Rzecznik Finansowy we wniosku zwrócił uwagę na kilka istotnych aspektów przemawiających za przyjęciem wykładni, że poszkodowanemu należy się odszkodowanie za pomoc osób bliskich, nawet jeżeli faktycznie nie poniósł tego kosztu, m. in.:
– poszkodowani często nie dysponują środkami finansowymi, aby móc skorzystać z odpłatnej pomocy ze strony osób spoza rodziny,
– istnieje analogia do szkody na mieniu, której wyrządzenie kreuje roszczenie o jej naprawienie już w chwili zdarzenia szkodowego, niezależnie od tego czy poszkodowany poniósł wydatki zmierzające do naprawienia tej szkody,
– osoby bliskie świadczą pomoc kosztem własnego czasu, a pomoc często jest wymagająca, jest obciążeniem fizycznym , a nawet również psychicznym.

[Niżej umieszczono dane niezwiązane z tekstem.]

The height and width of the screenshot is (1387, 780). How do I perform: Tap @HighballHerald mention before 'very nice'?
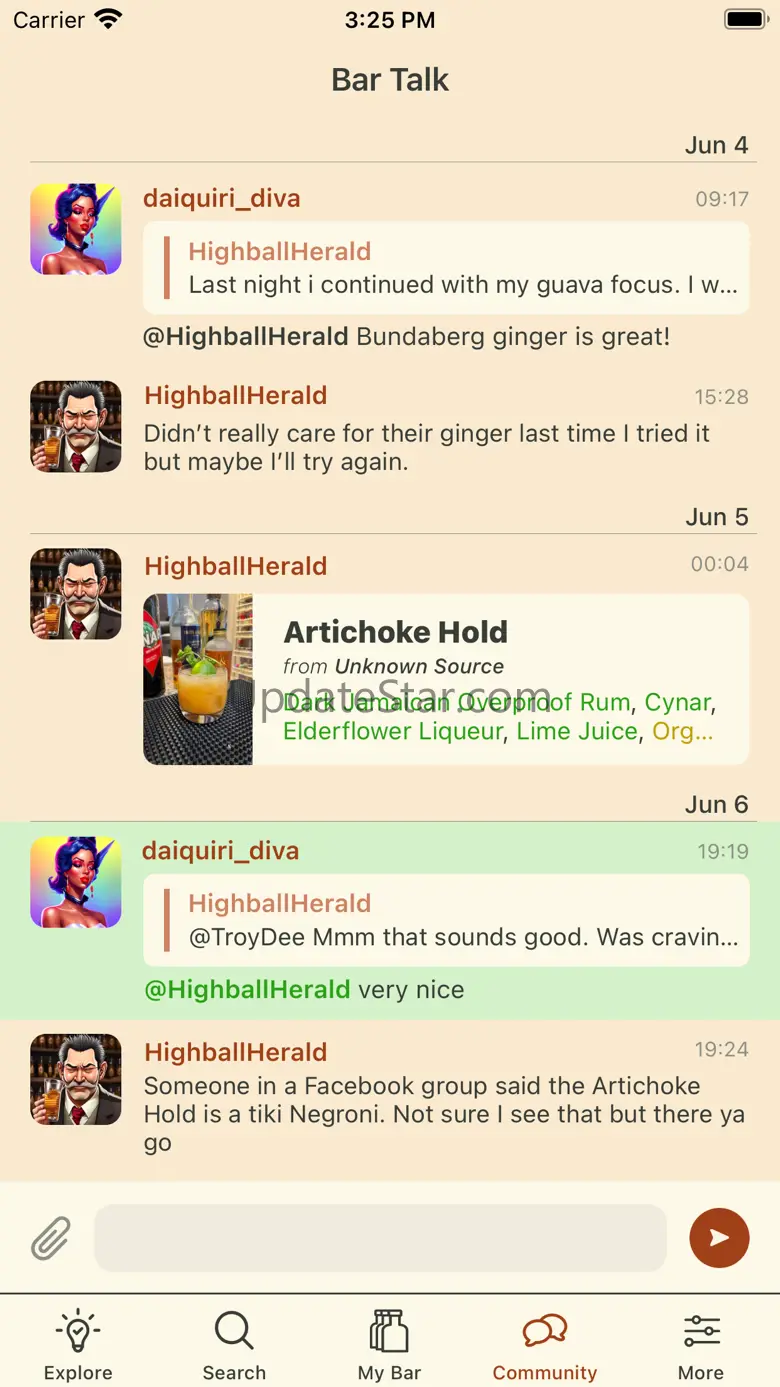(247, 990)
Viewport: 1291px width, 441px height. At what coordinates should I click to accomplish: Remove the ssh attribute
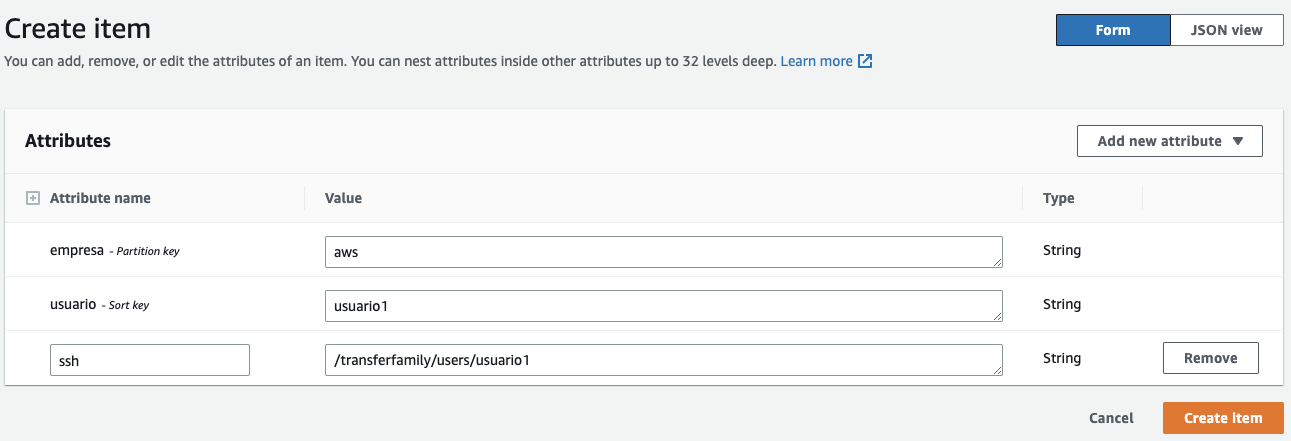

– jest kuriozalnym zawierania z osobami bliskimi umów o odpłatną pomoc.
W mojej ocenie istotnym argumentem jest również:
– niska dostępność tego rodzaju usług oraz fakt, że pomoc potrzebna jest od razu po szkodzie, natomiast nie zawsze (lub raczej rzadko kiedy) można liczyć na natychmiastowe znalezienie takiej osoby „na rynku”,
– sfera w jakiej działa osoba pomagająca jest prywatna i często intymna (np. pomoc podczas czynności higienicznych), co bardziej predysponuje do pomocy osoby bliskie.
Rzecz jasna, są to argumenty natury celowościowej.
Jeżeli chodzi o moje własne doświadczenia w reprezentowaniu klientów, to z reguły sądy przyznawały odszkodowanie za pomoc nieodpłatnie świadczoną przez osoby bliskie.
Natomiast w sytuacjach, kiedy sądy nie uwzględniały tego roszczenia (w całości lub części), uzasadniały to przyczynami dowodowymi, a nie wykładnią omawianego przepisu.
Natomiast w praktyce ubezpieczeniowej (mówię o postępowaniach likwidacyjnych, przedsądowych), to zakłady ubezpieczeń zazwyczaj nie kwestionowały tej zasady, tylko wymiar dzienny opieki, okres opieki i jej stawkę oraz fakt czy z opieki poszkodowany rzeczywiście korzystał.
Niewątpliwie jednoznaczna wypowiedź Sądu Najwyższego będzie czynnikiem zwiększającym pewność prawa.
Jako kancelaria reprezentująca poszkodowanych czekamy na uchwałę, która uwzględni ich interes.